> _Exercise prompt_
Please copy, exactly as they appear below, the lines from the one containing "The width and height of the screenshot is (1518, 484)." through the one containing "The width and height of the screenshot is (449, 387).".

Data records:
==========

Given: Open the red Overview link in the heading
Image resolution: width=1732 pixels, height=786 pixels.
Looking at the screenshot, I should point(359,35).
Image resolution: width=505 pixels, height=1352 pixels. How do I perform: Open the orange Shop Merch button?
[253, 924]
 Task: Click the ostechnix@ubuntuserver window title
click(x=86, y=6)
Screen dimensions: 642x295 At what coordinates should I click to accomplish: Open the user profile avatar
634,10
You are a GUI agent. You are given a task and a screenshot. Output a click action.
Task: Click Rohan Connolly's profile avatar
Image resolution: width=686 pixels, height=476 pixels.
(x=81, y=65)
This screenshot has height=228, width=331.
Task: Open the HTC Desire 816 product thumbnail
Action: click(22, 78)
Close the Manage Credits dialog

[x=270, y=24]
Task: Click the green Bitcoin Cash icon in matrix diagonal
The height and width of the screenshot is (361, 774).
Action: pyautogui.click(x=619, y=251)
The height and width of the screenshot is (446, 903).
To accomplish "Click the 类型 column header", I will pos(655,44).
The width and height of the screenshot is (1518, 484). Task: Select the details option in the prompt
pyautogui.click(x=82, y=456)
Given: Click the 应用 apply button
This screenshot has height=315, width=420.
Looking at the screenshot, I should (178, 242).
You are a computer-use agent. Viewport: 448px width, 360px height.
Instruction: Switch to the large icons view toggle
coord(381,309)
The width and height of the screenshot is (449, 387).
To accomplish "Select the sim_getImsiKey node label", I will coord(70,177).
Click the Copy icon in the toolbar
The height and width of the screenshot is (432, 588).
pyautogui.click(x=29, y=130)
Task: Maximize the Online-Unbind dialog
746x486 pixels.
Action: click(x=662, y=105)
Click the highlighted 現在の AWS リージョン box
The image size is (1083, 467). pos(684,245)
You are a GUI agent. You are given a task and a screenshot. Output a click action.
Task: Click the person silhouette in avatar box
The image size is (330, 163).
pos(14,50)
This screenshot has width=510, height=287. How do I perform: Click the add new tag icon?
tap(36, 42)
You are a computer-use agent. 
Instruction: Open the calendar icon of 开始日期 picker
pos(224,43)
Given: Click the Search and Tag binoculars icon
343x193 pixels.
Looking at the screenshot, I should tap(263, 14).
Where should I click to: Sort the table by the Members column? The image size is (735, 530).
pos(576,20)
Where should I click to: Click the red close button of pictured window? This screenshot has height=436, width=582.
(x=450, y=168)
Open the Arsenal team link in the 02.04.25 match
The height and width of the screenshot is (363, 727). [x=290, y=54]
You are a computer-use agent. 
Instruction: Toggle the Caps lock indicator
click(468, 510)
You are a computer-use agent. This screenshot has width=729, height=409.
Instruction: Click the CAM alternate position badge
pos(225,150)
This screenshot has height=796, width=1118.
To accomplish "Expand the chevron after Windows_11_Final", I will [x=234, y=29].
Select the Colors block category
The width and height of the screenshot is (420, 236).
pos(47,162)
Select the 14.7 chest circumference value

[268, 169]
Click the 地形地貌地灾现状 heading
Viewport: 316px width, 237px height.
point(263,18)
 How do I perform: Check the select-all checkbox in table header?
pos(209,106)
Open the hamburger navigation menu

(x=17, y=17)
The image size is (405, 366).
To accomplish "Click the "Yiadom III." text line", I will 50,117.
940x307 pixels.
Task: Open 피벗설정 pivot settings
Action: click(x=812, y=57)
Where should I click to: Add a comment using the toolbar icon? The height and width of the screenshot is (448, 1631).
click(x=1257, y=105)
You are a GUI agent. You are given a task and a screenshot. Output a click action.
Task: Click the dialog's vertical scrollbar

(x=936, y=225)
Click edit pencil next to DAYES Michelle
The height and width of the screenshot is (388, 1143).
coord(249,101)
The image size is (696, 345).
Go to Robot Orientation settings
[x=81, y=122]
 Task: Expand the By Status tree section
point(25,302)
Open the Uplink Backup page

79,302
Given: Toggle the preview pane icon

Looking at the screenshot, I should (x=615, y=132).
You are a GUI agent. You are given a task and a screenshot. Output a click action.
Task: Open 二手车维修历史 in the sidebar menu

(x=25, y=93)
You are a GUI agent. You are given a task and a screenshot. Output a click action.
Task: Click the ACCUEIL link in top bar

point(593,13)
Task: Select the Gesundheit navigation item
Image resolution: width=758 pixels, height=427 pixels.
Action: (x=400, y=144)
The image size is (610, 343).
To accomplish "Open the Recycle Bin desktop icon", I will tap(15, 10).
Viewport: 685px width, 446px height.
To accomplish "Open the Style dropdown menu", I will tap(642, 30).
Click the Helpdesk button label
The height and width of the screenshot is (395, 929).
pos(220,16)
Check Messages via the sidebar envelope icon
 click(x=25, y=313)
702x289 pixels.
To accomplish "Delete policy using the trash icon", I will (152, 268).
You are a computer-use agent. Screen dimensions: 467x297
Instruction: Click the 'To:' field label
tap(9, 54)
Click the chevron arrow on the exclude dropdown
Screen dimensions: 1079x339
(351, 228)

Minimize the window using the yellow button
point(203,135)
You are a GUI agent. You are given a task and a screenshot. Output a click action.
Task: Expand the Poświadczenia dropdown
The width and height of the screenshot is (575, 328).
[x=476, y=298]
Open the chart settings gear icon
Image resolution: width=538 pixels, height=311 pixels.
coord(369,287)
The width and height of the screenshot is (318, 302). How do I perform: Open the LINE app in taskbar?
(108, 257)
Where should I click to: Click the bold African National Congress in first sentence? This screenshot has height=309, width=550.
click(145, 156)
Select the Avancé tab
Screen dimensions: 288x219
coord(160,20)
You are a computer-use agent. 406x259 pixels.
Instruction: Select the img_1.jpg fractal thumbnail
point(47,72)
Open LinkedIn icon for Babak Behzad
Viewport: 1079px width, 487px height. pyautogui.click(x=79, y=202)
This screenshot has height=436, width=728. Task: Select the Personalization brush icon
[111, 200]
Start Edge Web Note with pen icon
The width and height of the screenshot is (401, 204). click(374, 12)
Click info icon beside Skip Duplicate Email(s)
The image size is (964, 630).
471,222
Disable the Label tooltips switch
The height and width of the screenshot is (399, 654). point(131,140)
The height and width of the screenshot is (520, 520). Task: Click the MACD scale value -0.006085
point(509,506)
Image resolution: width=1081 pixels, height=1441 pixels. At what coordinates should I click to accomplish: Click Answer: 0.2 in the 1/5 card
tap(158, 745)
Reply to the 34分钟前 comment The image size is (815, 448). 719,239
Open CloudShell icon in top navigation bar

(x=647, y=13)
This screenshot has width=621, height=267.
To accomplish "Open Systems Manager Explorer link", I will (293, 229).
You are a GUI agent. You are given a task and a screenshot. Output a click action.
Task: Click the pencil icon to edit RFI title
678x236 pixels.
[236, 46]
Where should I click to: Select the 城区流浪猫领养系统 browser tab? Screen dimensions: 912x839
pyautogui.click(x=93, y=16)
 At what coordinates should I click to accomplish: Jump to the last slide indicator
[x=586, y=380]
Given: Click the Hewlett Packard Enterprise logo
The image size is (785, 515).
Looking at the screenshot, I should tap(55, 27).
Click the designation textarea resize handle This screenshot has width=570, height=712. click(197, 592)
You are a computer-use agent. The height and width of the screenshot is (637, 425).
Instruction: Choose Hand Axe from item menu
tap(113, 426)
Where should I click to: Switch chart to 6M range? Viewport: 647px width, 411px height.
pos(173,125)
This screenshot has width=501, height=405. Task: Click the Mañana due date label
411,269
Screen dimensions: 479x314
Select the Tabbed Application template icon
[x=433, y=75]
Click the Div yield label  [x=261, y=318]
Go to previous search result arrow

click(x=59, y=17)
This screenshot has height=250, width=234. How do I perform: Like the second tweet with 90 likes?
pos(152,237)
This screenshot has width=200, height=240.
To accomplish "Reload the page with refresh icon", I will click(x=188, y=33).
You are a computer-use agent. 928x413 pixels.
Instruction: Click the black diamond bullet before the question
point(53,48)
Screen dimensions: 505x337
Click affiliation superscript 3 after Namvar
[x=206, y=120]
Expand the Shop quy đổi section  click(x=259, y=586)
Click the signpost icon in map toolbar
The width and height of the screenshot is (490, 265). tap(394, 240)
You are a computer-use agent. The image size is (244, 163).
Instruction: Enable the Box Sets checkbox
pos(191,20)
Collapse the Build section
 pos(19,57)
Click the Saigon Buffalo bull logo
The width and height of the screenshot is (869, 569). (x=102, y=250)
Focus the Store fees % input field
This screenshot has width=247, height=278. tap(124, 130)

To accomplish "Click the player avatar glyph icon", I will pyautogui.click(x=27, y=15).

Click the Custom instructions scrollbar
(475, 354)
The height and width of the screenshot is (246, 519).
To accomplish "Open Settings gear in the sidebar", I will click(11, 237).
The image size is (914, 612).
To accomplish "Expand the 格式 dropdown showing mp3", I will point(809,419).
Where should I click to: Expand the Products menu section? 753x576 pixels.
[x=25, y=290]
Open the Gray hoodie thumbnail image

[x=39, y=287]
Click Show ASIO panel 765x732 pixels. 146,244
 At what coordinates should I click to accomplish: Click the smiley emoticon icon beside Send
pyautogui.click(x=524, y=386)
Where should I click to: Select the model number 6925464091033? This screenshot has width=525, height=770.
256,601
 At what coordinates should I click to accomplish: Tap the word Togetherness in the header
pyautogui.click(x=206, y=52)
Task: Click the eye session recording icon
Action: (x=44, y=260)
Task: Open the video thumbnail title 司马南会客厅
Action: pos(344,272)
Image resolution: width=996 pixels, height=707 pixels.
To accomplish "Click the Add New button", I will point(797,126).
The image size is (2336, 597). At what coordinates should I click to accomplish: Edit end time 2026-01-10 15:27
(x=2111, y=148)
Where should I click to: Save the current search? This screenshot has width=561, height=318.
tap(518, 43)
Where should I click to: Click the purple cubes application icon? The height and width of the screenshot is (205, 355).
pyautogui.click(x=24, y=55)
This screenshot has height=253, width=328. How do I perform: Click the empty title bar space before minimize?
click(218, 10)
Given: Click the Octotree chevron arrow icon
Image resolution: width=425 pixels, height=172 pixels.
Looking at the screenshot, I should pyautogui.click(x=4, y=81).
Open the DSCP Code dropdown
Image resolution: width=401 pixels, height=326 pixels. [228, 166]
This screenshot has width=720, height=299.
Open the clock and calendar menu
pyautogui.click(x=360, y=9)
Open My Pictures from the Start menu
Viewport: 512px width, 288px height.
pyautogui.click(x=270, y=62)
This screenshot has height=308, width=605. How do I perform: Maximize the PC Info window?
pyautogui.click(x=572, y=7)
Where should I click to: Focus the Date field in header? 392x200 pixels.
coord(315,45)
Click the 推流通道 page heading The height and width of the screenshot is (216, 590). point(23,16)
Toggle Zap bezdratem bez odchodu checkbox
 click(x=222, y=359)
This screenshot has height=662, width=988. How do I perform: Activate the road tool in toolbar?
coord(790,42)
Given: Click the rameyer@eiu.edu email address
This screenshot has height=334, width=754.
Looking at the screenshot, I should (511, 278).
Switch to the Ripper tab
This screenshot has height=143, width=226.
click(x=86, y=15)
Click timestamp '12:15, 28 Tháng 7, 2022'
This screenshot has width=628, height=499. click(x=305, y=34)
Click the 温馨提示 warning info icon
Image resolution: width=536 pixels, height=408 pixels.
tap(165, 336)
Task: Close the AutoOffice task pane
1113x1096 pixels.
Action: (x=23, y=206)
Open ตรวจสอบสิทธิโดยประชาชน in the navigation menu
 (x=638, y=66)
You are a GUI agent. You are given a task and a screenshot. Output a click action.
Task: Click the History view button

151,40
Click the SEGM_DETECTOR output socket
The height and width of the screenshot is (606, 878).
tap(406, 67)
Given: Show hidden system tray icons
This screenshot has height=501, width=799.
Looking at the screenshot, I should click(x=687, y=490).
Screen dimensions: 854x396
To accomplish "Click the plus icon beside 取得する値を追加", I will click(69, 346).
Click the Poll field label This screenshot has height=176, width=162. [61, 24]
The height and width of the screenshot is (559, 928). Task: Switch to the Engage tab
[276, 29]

==========

> _Your response_
The width and height of the screenshot is (1518, 484). Task: Select the details option in the prompt
pyautogui.click(x=82, y=456)
Given: Click the 应用 apply button
This screenshot has height=315, width=420.
Looking at the screenshot, I should (178, 242).
You are a computer-use agent. Viewport: 448px width, 360px height.
Instruction: Switch to the large icons view toggle
coord(381,309)
The width and height of the screenshot is (449, 387).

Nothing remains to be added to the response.